There have also been a number of improvements in the on-site construction process that aim to improve the efficiency and quality of construction, thus improving sustainability. These processes aim to reduce waste and improve efficiency including using recycled material. Examples of these processes and products include the use of Tunnel form and Insulating formwork. Tunnel form is an innovative site base MMC. It is a formwork system, which allows a contractor to cast walls and slabs in one operation. It results in a fast, accurate, quality, load-bearing concrete that is comparable to off-site manufacturing products. The formwork system uses locally produced concrete, which means less environmental impact on the road network and wider economic benefits for the local community. It also allows a better efficient use of materials, with less waste (TCC , 2010).
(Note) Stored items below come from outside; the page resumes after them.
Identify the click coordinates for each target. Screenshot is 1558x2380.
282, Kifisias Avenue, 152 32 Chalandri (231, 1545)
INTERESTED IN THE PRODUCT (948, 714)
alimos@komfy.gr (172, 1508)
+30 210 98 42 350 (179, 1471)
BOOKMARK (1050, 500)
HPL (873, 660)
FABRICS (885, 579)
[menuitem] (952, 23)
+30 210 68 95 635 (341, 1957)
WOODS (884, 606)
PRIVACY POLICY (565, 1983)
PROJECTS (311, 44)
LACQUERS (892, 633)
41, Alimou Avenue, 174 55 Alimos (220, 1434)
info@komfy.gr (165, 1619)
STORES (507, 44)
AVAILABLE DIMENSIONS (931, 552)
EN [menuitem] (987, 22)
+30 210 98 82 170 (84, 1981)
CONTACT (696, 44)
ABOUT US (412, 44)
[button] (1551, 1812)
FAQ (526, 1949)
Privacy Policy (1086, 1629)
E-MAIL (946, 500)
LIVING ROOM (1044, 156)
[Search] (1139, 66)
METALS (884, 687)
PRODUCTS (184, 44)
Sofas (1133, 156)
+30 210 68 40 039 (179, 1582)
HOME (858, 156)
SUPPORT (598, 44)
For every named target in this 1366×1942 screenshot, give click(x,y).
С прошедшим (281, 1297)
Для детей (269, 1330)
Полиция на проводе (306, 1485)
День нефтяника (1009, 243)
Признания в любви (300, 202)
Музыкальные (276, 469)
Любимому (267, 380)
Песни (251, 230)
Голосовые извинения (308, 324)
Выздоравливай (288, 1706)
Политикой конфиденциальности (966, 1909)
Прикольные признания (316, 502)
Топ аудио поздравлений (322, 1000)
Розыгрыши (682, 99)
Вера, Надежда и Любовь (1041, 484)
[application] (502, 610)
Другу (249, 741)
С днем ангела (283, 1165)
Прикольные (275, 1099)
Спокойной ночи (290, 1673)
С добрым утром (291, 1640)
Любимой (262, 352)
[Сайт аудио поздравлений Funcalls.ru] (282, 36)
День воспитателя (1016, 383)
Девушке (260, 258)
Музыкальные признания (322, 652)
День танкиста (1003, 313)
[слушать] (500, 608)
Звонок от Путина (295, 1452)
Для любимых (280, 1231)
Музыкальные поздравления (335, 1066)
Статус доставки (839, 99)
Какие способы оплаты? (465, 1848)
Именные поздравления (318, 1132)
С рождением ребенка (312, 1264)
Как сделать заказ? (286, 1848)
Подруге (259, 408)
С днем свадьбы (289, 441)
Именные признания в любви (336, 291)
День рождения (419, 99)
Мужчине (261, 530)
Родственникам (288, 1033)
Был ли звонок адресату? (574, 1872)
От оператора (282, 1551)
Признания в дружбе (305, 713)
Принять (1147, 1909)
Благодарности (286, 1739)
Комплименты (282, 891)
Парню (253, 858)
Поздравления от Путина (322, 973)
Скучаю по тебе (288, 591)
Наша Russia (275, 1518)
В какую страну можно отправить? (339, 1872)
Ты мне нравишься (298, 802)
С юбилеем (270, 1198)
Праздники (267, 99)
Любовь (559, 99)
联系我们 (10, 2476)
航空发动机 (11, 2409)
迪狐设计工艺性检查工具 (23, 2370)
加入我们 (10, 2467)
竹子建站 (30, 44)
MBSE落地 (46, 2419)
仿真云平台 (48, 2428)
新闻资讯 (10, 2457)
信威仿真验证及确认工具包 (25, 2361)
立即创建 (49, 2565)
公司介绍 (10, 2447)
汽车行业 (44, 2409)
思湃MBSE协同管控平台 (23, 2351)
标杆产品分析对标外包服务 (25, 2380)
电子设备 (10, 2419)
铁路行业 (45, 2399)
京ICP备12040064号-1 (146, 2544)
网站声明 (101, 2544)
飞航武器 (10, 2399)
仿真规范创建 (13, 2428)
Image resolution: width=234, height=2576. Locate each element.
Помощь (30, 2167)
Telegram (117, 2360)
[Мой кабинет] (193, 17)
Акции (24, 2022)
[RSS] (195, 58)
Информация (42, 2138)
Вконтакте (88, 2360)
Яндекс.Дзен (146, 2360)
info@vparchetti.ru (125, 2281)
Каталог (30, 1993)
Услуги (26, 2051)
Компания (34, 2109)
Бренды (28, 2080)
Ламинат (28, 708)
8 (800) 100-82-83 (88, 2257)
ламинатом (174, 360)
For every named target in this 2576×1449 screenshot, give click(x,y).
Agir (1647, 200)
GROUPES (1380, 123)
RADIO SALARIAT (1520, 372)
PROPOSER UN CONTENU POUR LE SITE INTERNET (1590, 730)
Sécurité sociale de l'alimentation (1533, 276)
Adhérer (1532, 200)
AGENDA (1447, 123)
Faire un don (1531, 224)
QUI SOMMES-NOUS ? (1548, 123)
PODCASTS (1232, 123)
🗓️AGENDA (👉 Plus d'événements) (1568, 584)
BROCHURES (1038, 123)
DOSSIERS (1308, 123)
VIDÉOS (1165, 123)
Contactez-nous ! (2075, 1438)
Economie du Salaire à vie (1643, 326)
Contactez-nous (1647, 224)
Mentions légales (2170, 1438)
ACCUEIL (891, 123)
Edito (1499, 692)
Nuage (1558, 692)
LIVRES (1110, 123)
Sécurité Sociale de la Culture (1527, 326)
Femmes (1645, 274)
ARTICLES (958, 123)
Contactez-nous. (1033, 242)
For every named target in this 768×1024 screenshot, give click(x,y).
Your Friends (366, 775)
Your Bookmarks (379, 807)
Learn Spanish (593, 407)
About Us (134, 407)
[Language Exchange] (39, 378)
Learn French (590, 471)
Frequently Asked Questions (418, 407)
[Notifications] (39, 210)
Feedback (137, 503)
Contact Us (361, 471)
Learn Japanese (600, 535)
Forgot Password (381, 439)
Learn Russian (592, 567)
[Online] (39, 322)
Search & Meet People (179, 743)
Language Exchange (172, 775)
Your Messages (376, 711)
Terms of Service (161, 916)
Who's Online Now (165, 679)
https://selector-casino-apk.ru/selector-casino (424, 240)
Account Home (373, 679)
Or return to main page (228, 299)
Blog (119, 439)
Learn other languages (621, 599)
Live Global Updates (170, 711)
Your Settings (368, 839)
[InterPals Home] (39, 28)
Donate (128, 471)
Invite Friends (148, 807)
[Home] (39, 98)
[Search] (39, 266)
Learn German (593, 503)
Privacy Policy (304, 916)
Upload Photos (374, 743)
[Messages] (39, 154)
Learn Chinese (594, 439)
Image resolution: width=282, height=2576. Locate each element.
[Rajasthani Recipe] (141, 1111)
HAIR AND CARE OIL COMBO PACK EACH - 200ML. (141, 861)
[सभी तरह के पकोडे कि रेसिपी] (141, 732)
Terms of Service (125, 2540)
Increasing the use of recycled materials can make the construction process more sustainable. Only an estimated 50% of materials wasted on site are recycled. In an effort to make the industry more efficient, there are an increasing number of products that use recycled material; an example of which is Aircrete. Aircrete is a light weight form of concrete that is manufactured from recycled materials. Aircrete blocks are light, easy to use and do not need a cavity ((Aircrete, 2010). They can be used with a thin joint mortar system, which results in a more efficient product with good thermal and acoustic insulation properties. Using Aircrete can reduce waste, reduce site time and improve quality, all of which increase the sustainability of the on- site construction process.
Finally both on-site and off-site MMC could reduce the level of deliveries to site. Construction traffic currently accounts for 13% of fuel usage in the UK and the associated environmental impacts of road congestion, adverse impacts on noise, visual intrusion, safety and local air pollution (BRE, 2003). Any reduction in deliveries to site can also improve the sustainability of the construction project. Although prefabricated materials may add to the capital cost of a project, the faster construction time and less defects generally results in a quicker return on the client's investment; reduced overheads for the contractor with an increased potential profitability (Luther, 2005).
The manufacturing process is carried out in a controlled factory environment, which often leads to a better quality product and finish, when compared to site work. This can improve the sustainability of the finished product, especially as the thermal and acoustic performance of a building is dependent on the materials used and the quality of workmanship. Using MMC also reduces the likelihood of defects in construction and increases the potential BREEAM rating of the finished building (NHBC Foundation, 2006).